- **EXERCISE OBJECTIVE**
From the entries below, list each line with "agent".
----------------
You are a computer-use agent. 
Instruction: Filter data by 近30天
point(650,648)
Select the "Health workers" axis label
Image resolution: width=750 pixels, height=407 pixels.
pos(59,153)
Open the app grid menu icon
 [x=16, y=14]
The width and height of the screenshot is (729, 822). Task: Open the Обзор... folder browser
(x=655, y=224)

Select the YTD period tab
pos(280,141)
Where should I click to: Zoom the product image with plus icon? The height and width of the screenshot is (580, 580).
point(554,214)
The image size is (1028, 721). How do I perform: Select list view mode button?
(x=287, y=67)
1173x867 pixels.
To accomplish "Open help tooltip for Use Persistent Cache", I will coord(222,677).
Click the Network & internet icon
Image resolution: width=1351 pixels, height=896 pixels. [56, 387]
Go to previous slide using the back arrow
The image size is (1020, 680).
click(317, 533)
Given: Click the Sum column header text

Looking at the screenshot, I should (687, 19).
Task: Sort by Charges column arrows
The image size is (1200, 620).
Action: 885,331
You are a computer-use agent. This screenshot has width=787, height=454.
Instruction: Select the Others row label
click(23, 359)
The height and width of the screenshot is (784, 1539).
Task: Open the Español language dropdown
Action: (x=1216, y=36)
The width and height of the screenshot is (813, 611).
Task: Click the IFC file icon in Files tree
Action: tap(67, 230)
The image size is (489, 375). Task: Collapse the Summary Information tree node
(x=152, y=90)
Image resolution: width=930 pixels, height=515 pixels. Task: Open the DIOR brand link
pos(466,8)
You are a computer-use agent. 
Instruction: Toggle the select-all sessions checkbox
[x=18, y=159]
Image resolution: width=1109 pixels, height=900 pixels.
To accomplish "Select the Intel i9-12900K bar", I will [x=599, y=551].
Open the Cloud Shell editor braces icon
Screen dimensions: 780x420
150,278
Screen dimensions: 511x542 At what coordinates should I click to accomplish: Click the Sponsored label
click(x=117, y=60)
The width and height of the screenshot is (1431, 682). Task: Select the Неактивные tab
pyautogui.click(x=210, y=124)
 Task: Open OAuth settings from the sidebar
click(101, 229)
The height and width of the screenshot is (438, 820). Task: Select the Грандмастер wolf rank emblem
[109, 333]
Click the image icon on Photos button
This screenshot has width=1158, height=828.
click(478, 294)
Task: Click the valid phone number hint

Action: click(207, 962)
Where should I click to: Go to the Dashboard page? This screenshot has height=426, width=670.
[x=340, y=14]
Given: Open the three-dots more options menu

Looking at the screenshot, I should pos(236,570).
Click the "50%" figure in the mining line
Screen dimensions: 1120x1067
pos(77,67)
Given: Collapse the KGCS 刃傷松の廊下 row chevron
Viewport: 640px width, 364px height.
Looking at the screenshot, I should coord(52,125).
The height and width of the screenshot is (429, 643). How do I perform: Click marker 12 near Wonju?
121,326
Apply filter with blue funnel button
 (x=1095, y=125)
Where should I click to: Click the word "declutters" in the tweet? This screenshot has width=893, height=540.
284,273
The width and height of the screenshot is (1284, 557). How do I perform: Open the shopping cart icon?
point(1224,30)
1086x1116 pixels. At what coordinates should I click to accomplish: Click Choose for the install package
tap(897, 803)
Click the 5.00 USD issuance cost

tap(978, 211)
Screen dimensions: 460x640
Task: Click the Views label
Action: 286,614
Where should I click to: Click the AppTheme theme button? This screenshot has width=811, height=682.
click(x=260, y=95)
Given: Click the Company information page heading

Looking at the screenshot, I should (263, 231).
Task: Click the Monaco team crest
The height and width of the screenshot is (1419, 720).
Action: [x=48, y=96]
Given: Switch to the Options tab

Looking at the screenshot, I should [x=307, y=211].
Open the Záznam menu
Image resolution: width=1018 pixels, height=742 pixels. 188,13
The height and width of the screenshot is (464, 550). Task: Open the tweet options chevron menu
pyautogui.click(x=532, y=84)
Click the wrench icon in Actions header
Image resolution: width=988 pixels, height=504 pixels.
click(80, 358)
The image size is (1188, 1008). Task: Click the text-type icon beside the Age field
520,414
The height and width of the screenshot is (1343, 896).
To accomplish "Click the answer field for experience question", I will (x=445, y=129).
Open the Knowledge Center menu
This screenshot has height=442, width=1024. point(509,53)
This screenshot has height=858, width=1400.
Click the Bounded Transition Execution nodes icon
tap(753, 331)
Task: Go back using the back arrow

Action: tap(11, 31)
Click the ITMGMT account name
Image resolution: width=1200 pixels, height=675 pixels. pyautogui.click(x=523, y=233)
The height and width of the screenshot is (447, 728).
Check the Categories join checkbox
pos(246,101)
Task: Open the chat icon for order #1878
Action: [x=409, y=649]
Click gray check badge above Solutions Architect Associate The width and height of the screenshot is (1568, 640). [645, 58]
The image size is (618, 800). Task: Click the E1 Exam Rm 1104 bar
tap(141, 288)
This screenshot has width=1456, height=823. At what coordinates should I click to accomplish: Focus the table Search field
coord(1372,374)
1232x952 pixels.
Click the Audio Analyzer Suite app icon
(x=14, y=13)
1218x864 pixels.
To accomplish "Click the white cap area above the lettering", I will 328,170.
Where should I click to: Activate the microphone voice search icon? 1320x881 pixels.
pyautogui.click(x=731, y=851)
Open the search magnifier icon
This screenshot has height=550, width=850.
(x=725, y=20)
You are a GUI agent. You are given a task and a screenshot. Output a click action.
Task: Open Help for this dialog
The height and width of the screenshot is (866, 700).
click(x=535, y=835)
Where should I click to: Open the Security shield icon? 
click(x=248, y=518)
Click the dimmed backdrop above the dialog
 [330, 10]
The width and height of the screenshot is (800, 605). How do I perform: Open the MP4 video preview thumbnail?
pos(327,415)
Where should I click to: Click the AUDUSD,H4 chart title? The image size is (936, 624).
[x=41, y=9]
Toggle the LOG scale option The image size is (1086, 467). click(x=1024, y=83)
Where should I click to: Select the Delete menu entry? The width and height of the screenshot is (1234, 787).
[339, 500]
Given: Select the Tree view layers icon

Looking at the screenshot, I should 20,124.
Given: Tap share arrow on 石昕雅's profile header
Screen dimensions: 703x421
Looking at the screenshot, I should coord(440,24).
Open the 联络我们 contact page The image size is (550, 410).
----------------
- **ANSWER AREA**
You are a computer-use agent. 
You are a computer-use agent. This screenshot has width=787, height=454.
You are a computer-use agent. 
You are a GUI agent. You are given a task and a screenshot. Output a click action.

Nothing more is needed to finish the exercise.